Optimization Pipeline
Step 1:
A screen with color primaries (RGB) displays an input image.
Step 2:
A viewer’s eye images the displayed image onto the retina with a unique Point Spread Function (PSF) describing the optical aberrations of that person’s eye.
Step 3:
Retinal cells convert the aberrated RGB image to a trichromat sensation, also known as Long-Medium-Short (LMS) cone perception
Step 4:
Our optimization pipeline relies on the perceptually guided model described in previous steps (1-3). Thus, the optimization pipeline converts a given RGB image to LMS space at each optimization step while accounting for the PSFs of a viewer modelled using Zernike polynomials.
Step 5:
Our loss function penalizes the simulated image derived from the perceptually guided model against a target image in LMS space. Finally, our differentiable optimization pipeline identifies proper input RGB images using a Stochastic Gradient Descent solver.
Evaluation
1) Hardware Setup
1.a) Conventional Display
For every experimental image capture, we fixed the pose, ISO, and focus setting of the camera to ensure a consistent view with a nearsighted prescription of -1.50.

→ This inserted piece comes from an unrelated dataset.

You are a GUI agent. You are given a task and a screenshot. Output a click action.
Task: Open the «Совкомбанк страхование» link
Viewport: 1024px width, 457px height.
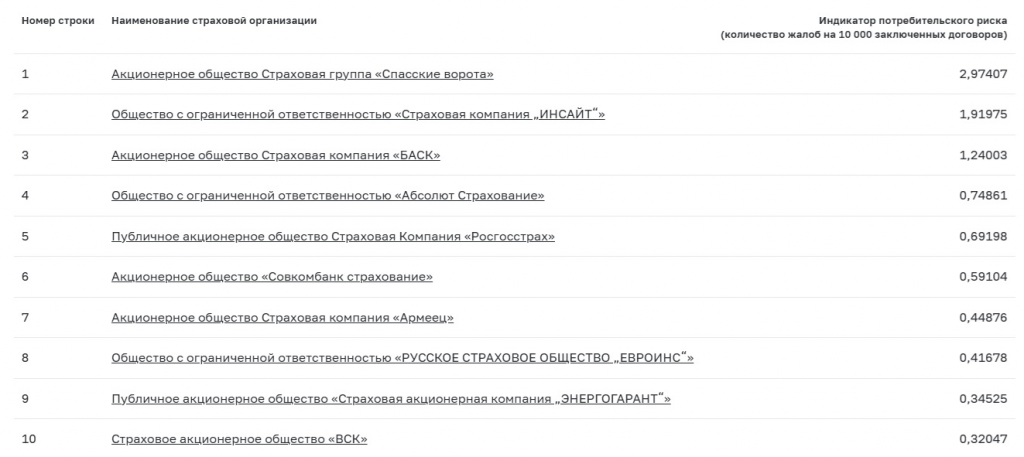point(272,277)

1.b) Virtual Reality Headset
(A) We use a virtual reality headset and a camera to capture images from our virtual reality headset. To emulate a prescription problem in the visual system, we use a defocus lens. (B) We take pictures with fixed pose and camera focus from behind the defocus lens to evaluate reconstructed images.
1.b) Results
ChromaCorrect improves the conventional approach by means of color and contrast.
2) Simulated
In the second part, we evaluated our method with different prescriptions to model various refractive eye problems. Thus, all the images used in this part are evaluated in simulated LMS space.
2.a) Results
Here we compare outputs from five different refractive vision problems (myopia, hyperopia, hyperopic astigmatism, myopic astigmatism, and myopia with hyperopic astigmatism) for five sample input images. We provide simulated LMS space representations of target image, conventional method output, and our method. FLIP per-pixel difference along with it’s mean value (lower is better), SSIM and PSNR are provided to compare performance of methods. Our method shows better loss numbers for each image quailty metrics for each experiment in simulated LMS space. The contrast improvement by using our method against conventional method also can be obvserved perceptually.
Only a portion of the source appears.